Nine of the new cardinals have served as heads of their national bishops' conferences.

The continuing geographic shift is incremental in nature. With the new appointments, cardinals from Europe and North America will make up 57 per cent of those eligible to elect the next pope, down from 60 per cent on Jan. 4.

A number of the selections also reflect Pope Francis' emphasis on social justice. The new Mexican cardinal leads a diocese that has been hard hit by the current wave of drug-related violence in his country.

One of the Italian cardinals-designate, the archbishop of Agrigento in Sicily, leads the Italian bishops' commission on migration, an issue on which Pope Francis has placed particular importance.

In July 2013, the pope visited the southern Mediterranean island of Lampedusa, a major entry point for undocumented immigrants to Europe, and mourned the many who had died attempting to cross the sea.

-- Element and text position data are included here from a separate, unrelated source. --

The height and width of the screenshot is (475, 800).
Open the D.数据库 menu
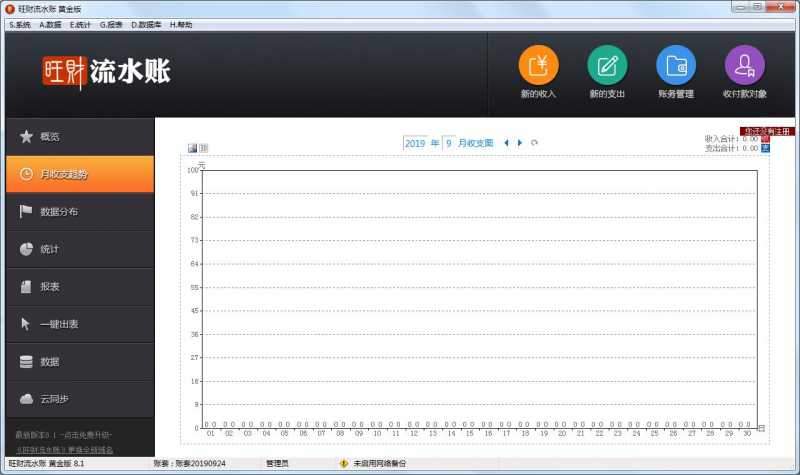pos(147,24)
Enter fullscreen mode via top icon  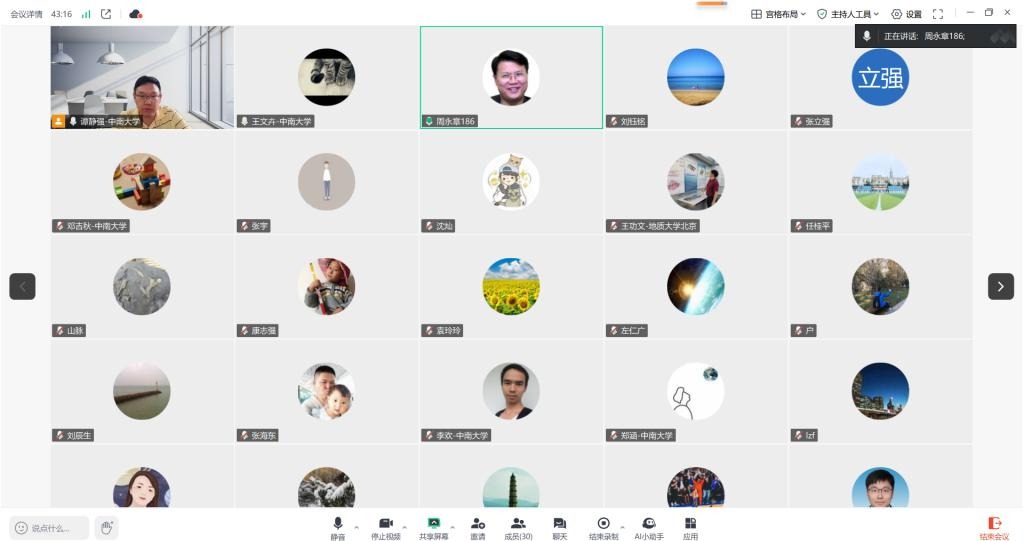tap(938, 14)
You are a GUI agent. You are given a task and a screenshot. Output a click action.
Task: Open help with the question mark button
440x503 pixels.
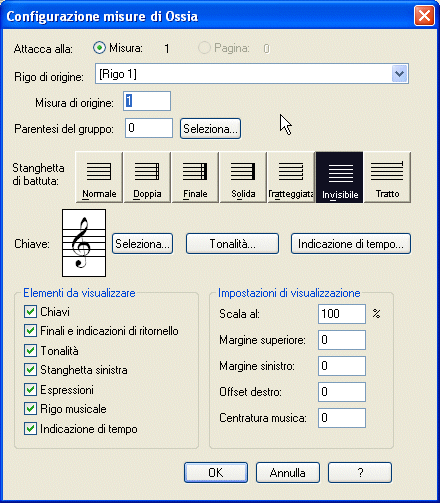360,472
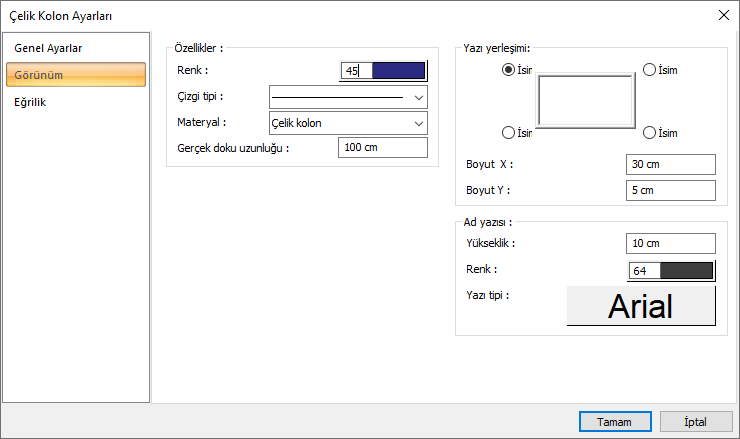Image resolution: width=740 pixels, height=439 pixels.
Task: Select the top-left İsim radio button
Action: [x=508, y=70]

Cardinal-designate Soane Patita Mafi of Tonga is, at age 53, the youngest of the new cardinals. He is one of three bishops, as opposed to archbishops, who will receive the red hat.


Only one of the new cardinals, the head of the Vatican's highest court, is a member of the Church's central administration, the Roman Curia, which currently accounts for about a quarter of all cardinal electors.

In addition to 15 new electors, Pope Francis named five new cardinals who are over the age of 80 and, therefore, ineligible to vote in a conclave. Popes have used such nominations to honour churchmen for their scholarship or other contributions.

Announcing the appointments, Pope Francis noted that the ceremony to induct the new cardinals will follow a two-day meeting of the entire college, Feb. 12 and 13, "to reflect on guidelines and proposals for reform of the Roman Curia."


The pope's nine-member Council of Cardinals is currently working on a major reform of the Vatican bureaucracy, including a new apostolic constitution for the curia.

Pope Francis said he had chosen to honour five retired bishops "distinguished for their pastoral charity in service to the Holy See and the Church," representing "so many bishops who, with the same pastoral solicitude, have given testimony of love for Christ and the people of God, whether in particular churches, the Roman Curia or the diplomatic service of the Holy See."

The five new honorary cardinals hail from Argentina, Colombia, Germany, Italy and Mozambique.